L. jordanis is an opportunistic pathogen. It has been shown to cause lower respiratory tract infections in humans and is responsible for causing a type of pneumonia commonly referred to as Legionnaires' disease. Lung infection with L. jordanis is sometimes misdiagnosed as an Aspergillus mold infection. This mold also causes a fatal type of pneumonia which L. jordanis is able to mimic. Using human sera, indirect fluorescent antibody tests strongly indicated that unrecognized human infections with L. jordanis may be occurring. A study of patients from Memorial Sloan-Kettering Cancer Center in New York, NY revealed a possible risk of nosocomial infections from shower heads found to contain L. jordanis. After this finding, monthly shower head disinfection procedures were instituted, but about 19% of shower heads remained positive for Legionella. Infections of individuals who are not immunocompromised are also possible.

==Metabolism and genomics==
Newton, et al. cultured L. jordanis and various other species of Legionella in BCYE or ACES broth. DNA extraction and PCR amplification were done under standard conditions. However, due to low GC-content and the mismatching of base pairs, the temperature used during subtractive hybridization was adjusted to 35 °C. Small amounts of biosynthetic enzymes L-cysteine synthase and acetyltransferase were detected in L. jordanis and L. pneumophila; 19 open reading frames (ORFs) were found in L. jordanis, with a range of punitive functions making up around 47.5% of the 41 sequences represented by 40 ORFs. L. jordanis was found to contain the gene loci sidH, sidE, sidB, and sidG which express a Dot/Icm effector protein. This effector protein is essential for L. pneumophila to infiltrate host cells, so it is thought to be used as a virulence factor in L. jordanis, also. Both strains of L. jordanis tested positive for proteolysis and hemolysis. They did not test positive for cytotoxicity. Several species of Legionella “produced different proteolytic cleavage patterns on synthetic peptide substrates.” This suggests some genetic differences exist between the proteases produced by the different species of Legionella, despite them having some similarities. L. jordanis also appears to contain complex chains of lipopolysaccharides. Legionella species use amino acids as both carbon and energy sources.

==Ecology==

The first two isolates of L. jordanis were from the waters of the Jordan River in Indiana. The strain was designated as BL-540. This area of the river was near an outbreak of Legionnaires' disease, which is caused by L. pneumonphila.

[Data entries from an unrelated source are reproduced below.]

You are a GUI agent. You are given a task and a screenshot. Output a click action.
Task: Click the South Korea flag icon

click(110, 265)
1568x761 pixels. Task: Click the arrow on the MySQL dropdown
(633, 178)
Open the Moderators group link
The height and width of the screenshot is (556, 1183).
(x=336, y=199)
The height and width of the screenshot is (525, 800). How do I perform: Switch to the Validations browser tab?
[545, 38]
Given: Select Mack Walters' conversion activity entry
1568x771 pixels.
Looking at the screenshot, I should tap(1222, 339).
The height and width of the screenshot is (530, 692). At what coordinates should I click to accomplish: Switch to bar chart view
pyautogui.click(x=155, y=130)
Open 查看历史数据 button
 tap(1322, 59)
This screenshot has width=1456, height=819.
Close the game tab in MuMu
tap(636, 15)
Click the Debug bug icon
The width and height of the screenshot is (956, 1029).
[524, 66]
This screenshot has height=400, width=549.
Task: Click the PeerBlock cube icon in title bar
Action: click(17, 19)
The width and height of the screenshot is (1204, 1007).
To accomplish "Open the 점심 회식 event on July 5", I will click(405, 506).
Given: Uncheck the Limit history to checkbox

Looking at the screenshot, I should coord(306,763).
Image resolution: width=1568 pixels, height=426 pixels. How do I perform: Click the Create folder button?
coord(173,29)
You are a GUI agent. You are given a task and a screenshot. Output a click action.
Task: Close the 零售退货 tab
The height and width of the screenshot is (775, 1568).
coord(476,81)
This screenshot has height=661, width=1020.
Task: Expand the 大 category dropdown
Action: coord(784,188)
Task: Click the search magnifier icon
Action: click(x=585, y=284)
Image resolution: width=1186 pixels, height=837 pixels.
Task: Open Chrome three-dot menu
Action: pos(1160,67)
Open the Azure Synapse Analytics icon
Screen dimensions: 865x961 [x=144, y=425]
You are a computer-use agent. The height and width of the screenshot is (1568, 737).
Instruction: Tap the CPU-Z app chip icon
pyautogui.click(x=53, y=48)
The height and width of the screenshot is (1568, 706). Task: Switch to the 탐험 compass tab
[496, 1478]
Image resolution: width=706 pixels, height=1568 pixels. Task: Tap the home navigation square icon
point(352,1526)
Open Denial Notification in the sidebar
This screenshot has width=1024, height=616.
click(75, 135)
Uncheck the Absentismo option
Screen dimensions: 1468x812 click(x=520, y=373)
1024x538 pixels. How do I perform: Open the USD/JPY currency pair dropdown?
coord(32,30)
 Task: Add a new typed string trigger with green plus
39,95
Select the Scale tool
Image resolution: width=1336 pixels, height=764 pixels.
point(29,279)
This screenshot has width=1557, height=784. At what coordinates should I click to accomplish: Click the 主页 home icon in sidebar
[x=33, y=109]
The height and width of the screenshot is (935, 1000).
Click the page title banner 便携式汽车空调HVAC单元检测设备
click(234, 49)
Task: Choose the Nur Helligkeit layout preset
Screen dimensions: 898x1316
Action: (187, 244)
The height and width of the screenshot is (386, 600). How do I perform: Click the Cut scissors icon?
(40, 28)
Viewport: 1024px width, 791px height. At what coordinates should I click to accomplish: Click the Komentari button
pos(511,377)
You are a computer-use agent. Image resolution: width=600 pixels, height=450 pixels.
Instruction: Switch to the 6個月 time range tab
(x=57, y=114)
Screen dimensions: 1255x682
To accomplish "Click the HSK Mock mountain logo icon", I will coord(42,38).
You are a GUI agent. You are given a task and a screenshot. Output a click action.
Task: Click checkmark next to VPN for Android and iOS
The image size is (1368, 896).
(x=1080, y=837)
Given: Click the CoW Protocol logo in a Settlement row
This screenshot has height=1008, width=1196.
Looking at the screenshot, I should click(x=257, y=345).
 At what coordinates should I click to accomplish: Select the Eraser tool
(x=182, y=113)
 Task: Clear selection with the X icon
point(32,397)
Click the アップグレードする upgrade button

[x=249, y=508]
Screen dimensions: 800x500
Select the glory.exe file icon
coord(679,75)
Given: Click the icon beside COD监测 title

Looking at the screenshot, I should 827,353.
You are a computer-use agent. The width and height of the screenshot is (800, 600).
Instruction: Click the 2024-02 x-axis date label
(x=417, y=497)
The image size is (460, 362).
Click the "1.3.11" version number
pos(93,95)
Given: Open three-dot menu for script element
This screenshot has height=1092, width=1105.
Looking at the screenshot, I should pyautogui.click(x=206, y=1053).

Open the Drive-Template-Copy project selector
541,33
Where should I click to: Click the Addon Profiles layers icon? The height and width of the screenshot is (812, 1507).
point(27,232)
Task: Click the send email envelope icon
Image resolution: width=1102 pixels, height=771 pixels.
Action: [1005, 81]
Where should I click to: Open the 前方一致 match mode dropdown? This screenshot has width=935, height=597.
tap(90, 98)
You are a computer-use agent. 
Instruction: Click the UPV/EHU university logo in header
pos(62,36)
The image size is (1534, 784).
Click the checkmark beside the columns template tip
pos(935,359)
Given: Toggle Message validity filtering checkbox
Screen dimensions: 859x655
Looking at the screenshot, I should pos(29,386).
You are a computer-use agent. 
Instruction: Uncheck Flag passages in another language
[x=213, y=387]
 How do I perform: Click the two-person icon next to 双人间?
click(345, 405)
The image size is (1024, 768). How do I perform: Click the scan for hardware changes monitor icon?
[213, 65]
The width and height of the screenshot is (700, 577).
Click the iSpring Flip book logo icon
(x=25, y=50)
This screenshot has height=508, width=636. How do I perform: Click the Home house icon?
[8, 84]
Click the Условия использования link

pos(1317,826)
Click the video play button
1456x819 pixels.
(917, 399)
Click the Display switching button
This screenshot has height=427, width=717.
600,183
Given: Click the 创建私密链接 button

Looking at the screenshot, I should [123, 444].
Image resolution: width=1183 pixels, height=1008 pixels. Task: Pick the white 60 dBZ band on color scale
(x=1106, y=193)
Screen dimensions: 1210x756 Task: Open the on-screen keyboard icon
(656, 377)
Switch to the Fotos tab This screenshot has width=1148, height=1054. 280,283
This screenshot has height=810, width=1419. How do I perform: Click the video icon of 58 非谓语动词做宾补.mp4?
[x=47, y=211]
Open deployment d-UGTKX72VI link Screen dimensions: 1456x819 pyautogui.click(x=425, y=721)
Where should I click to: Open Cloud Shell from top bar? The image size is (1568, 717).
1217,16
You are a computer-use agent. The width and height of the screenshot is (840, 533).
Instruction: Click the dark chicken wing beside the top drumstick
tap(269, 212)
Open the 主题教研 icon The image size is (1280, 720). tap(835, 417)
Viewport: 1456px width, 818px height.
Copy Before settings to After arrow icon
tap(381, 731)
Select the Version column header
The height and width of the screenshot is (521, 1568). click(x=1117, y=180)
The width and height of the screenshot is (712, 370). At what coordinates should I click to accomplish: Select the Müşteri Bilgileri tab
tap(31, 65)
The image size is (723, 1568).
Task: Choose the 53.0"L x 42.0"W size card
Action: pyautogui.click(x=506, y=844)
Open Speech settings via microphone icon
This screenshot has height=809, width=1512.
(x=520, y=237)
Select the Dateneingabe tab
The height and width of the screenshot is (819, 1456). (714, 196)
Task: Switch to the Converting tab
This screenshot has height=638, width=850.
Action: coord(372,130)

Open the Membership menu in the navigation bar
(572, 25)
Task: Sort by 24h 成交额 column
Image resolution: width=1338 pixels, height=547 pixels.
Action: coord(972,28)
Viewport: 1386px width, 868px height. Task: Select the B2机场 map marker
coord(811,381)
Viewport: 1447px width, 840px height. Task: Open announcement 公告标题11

Another isolate was found in sewage located in DeKalb County, Georgia. This strain was designated as ABB-9. Legionella species are aquatic organisms and typically inhabit freshwater environments with humans being accidental hosts. Most isolates of Legionella have been from air-conditioning cooling towers and potable-water distribution systems, but they can also be found in other thermally polluted water sources such as air conditioners, spa equipment, fountains, humidifiers, or showers. They can also be collected on the surfaces of lakes, mud, and streams. They can grow in temperatures ranging from 5 to 63 °C; optimal growth occurs between 25 and 40 °C.